As a female Registered Massage Therapist, the depth of my pressure is often underestimated based on my gender and height.  Most seasoned RMT’s will tell you it’s not about the amount of pressure we use to engage a muscle, it’s about angles, positioning and how to effectively use your body weight.  I’ve been fortunate enough to develop the intuitive ability to gauge how an individual’s muscles are going to respond to a certain depth and what kind of “kickback” a patient is going to experience based on the pressure applied. I could very easily, without exerting a tremendous amount of pressure, leave someone experiencing delayed onset muscles soreness (D.O.M.S.) for 6 to 8 days post treatment.  This achieved without even working at my “deepest.”

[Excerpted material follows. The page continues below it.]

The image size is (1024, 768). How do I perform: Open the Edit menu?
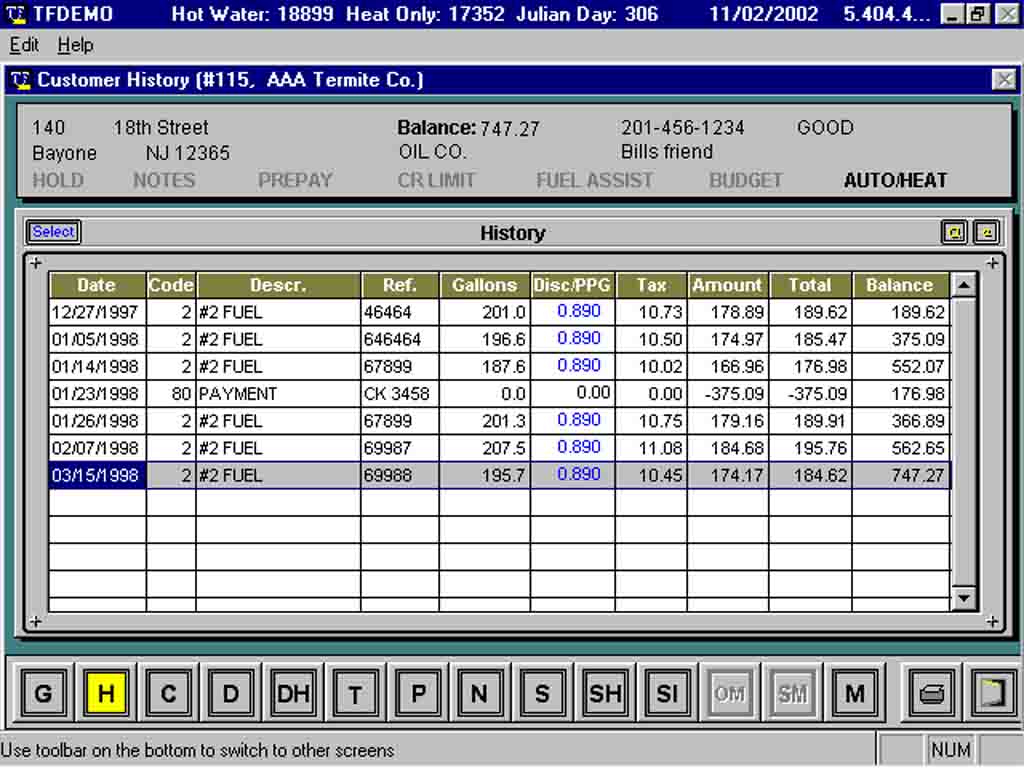tap(23, 45)
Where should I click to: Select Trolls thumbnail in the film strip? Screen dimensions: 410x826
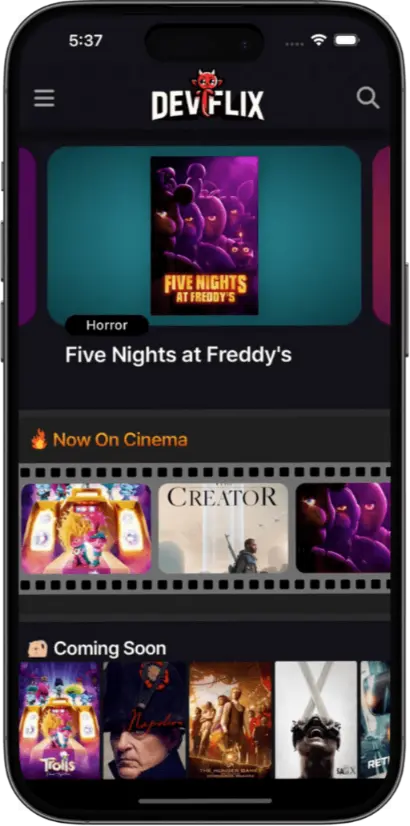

Each individual I treat can handle varying degrees of pressure.  The same patient for instance might be able to withstand relatively deep work on a Tuesday but the same pressure applied on the Friday of the same week can feel uncomfortable. Furthermore, If a patient hasn’t received any manual work for a few months or even a year, the relative applied pressure they are able to withstand will likely have drastically changed.  As such, I remain vigilant to continually adjust applied pressure throughout a treatment particularly as different areas of the body can withstand different levels of pressure.  For example, the back of an individual can typically withstand higher levels of pressure, however that same pressure applied to the calves would likely result in D.O.M.S. post treatment.   In order to mitigate an adverse response, prior to tx, I discuss with patients the pros and cons of pressure. I also explain how I’m going to work for the duration of a session, that I will adjust pressure accordingly and that during a subsequent session there may be an increase in pressure in relation to how they respond. During a treatment, I order to monitor how a patient is responding, I observe signals such as increased breathing, fidgeting, lack of breathing and obviously verbal cues.  The aforementioned points become critical in situations where a patient has an existing injury while receiving my therapy. By using my protocols, there is a reduction of the likelihood of confusing symptomatology associated with an injury with that of D.O.M.S.  

 

What my years of experience have taught me is that a patient, even the same patient, may not be able to endure the same amount of pressure day in and day out. Stress, lack of sleep, mood disorders, depression, medication use, injuries and menstrual cycle are just some of the contributing factors that can affect how a patient responds to pressure. That said, the number one priority of a therapist, regardless of their discipline or level of education, should be client comfort. Never be scared to speak up and tell a therapist you need less pressure or that there is pain during treatment. A good practitioner will adjust accordingly and, if they do not, it may be time to find someone who will!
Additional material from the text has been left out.